_SUPPLIED RECORDS_.
----

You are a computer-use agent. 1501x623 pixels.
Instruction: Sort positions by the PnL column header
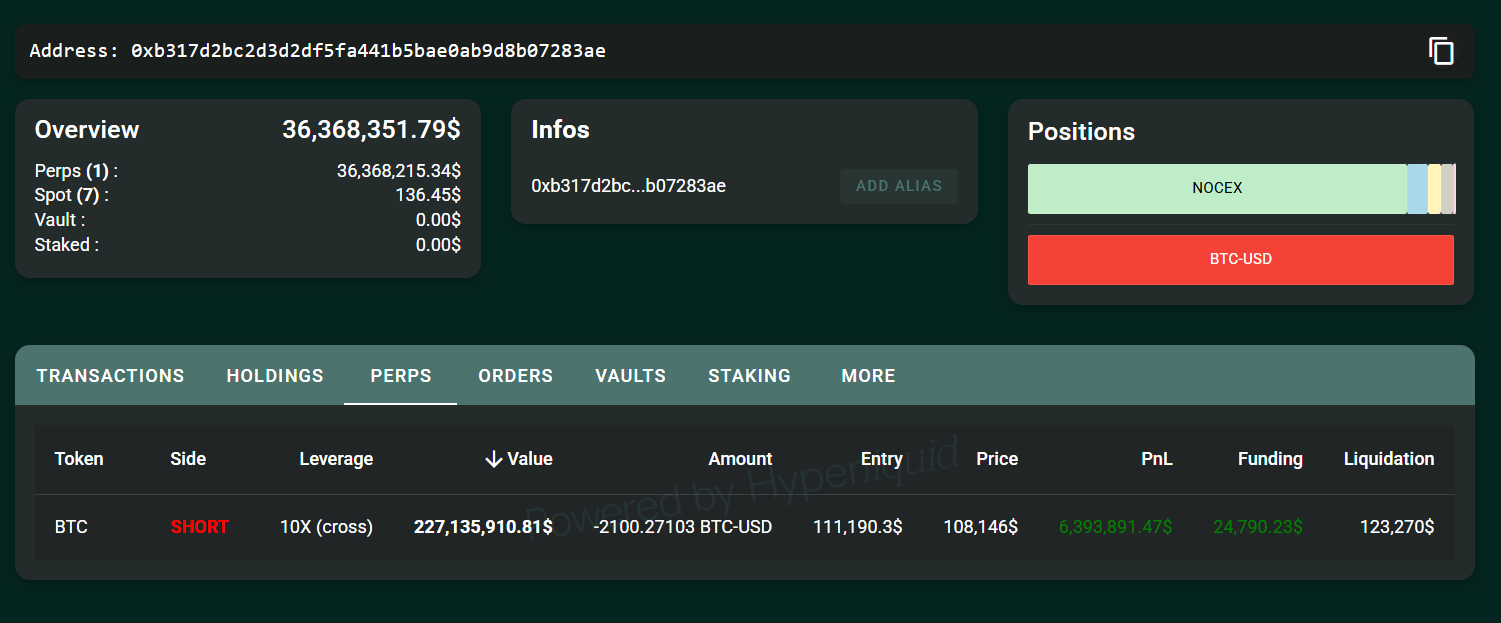click(x=1156, y=459)
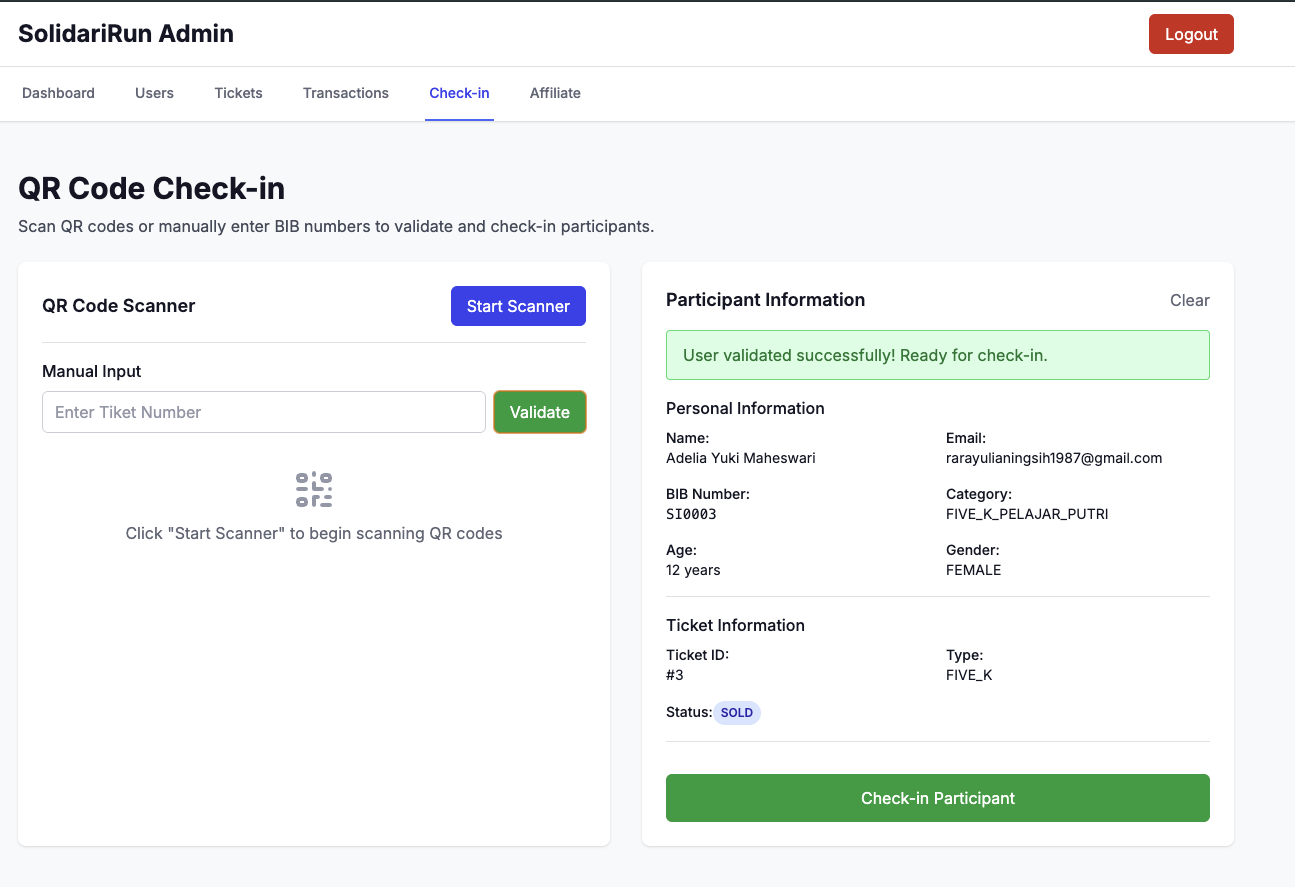
Task: Click the SolidariRun Admin title
Action: coord(126,34)
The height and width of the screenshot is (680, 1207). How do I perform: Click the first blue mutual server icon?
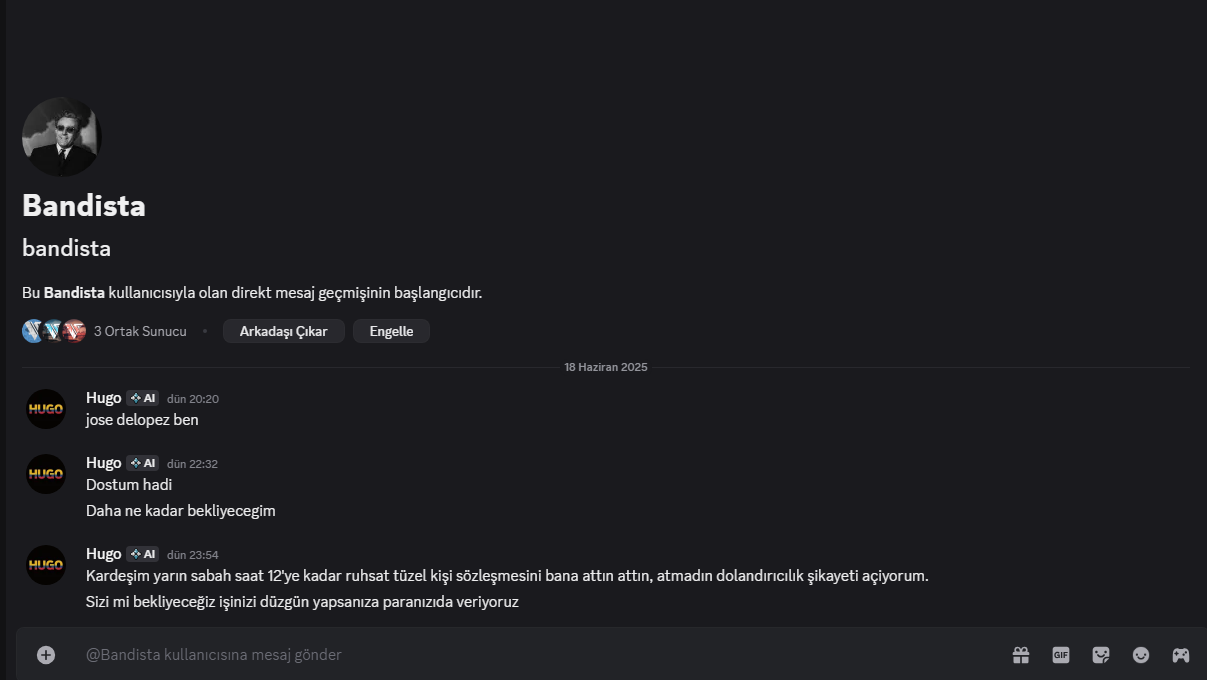pyautogui.click(x=33, y=331)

----

_ACTION ITEM_.
Would it be possible to reproduce the material word for word, images omitted?

_WRITTEN REPLY_.
You are a computer-use agent. 1501x623 pixels.
Instruction: Sort positions by the PnL column header
click(x=1156, y=459)
Task: Click the SolidariRun Admin title
Action: coord(126,34)
The height and width of the screenshot is (680, 1207). How do I perform: Click the first blue mutual server icon?
pyautogui.click(x=33, y=331)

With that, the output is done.